Goldberg–Shprintzen syndrome

Goldberg–Shprintzen syndrome
Other namesGoldberg-Shprintzen megacolon syndrome
Goldberg–Shprintzen syndrome is inherited in an autosomal recessive manner

Goldberg–Shprintzen syndrome is a very rare connective tissue condition associated with mutations in KIAA1279 gene which encodes KIF-binding protein (KBP), a protein that may interact with microtubules and actin filaments. KBP may play a key role in cytoskeleton formation and neurite growth.

Hirschsprung's disease may be part of the presentation. Developmental abnormalities shown by people with Goldberg–Shprintzen syndrome may be ocular, cardiac, urogenital, and skeletal.
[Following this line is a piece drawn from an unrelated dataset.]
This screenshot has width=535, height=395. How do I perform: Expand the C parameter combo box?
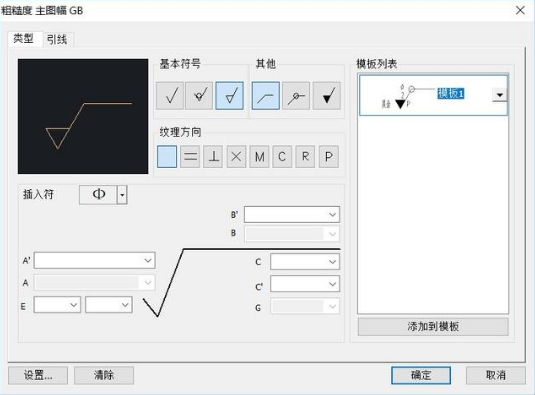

It was first observed by Sugarman and Vogel in 1981 and later established as a separate clinical identity by R B Goldberg and R J Shprintzen in 1982. The sibling pair had microcephaly, hypertelorism, short stature, submucosal cleft palate, learning problems, and Hirschsprung aganglionic megacolon (HAM). This combination of symptoms had not been previously identified with a diagnosis.

Three more cases were observed in 1988 by Hurst et al., although one of these cases could have been Mowat-Wilson syndrome instead of Goldberg–Shprintzen syndrome. Additional cases have since been documented sporadically across the world, although it remains extremely uncommon.